Femmes, scintillante varietà di Belle Epoque e dintorni

Femmes

Femmes, un viaggio a ritroso nel tempo tra le meraviglie della Bella Epoque.

Si è svolto presso il Teatro Petrolini, nel cuore di Testaccio, il varietà che ha incantato gli spettatori per la grazia e la bravura dei suoi protagonisti,  che hanno saputo coinvolgere la platea con la spettacolarità dei costumi e le scene sulle orme di una Parigi prospera e colorata.

In un’atmosfera elegante e raffinata, quella della rinomata e lontana Bella Epoque si è svolta una serata dedicata alle donne che hanno lasciato nella storia la traccia della loro sensualità, passando da varie arti come il canto, il tango e l’opera.

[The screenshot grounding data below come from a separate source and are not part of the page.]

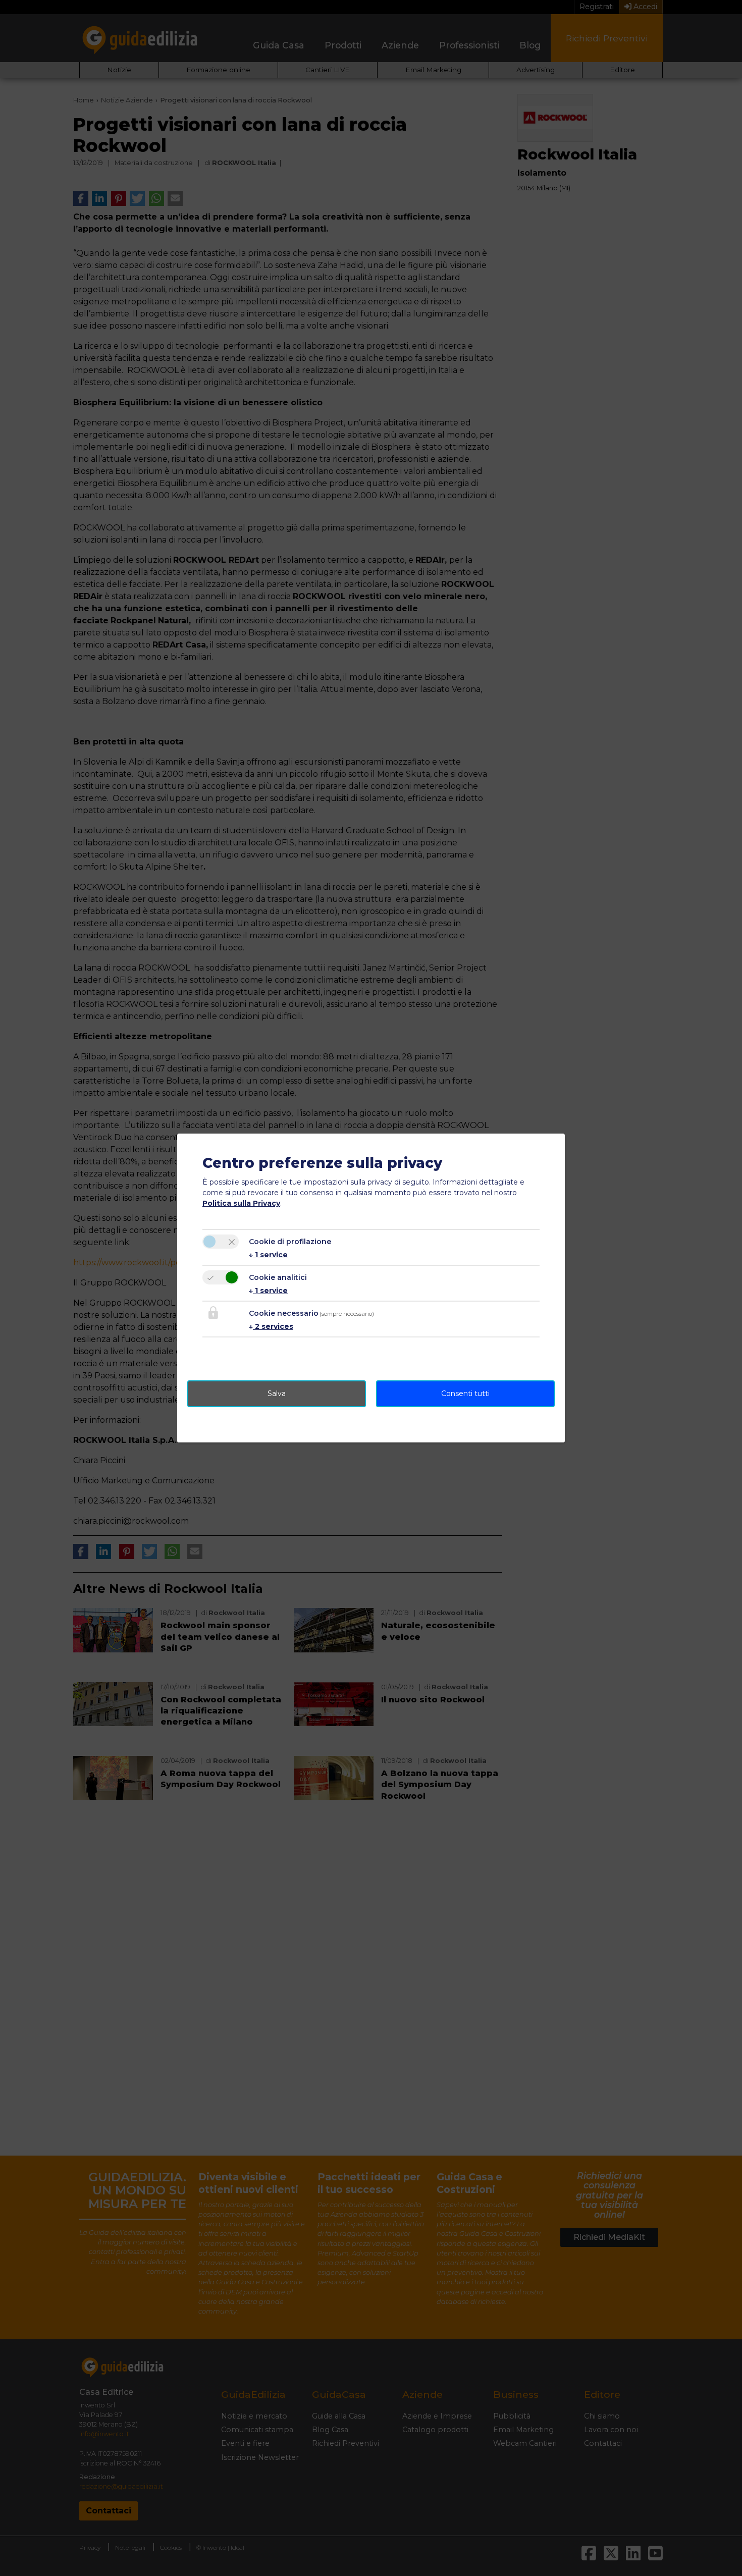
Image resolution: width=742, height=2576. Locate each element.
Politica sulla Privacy (241, 1203)
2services (271, 1326)
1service (268, 1254)
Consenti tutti (465, 1393)
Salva (277, 1393)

Nel corso della serata hanno immortalato la scena: le arie d’operetta con Emanuela Mari e Valerio Aufiero, con al piano il maestro Massimiliano Franchina, che hanno lasciato il palco alle atmosfere del Moulin Rouge e all’affascinante e misteriosa Mata Hari, interpretata da Maria Cristina Capogrosso con un testo scritto dalla poetessa Maria Buongiorno.

Immancabile l’arrivo del burlesque seguito dal travolgente Can Can, immersi nel ritmo tra piume, gonne lunghe con balze interne, simbolo di femminilità e seduzione. A seguire un numero di tango danzato dall’eclettico Sergio Tirletti con la tanghera Diamante Lodoli, insieme al resto della compagnia: Elektra Kiss, Monica Fiore e dall’Istituto Superiore di Danza anche Fabiola Zossolo, Francesca Minunnie Valerio De Angelis, Giulia Catalucci e Sofia Ronchini (con le coreografie di Susanna Serafini).

Ad impreziosire la scenografia una gigantografia dell’artista messicano Miguel Angel Acosta Lara, con magiche performance che sembravano uscire idealmente dalle tele dei grandi pittori legati alla corrente dell’impressionismo.

Tanti applausi in sala alla regista e grande artista Manuela Mari. Il grande successo ha preannunciato le repliche dello spettacolo in giro per l’Italia.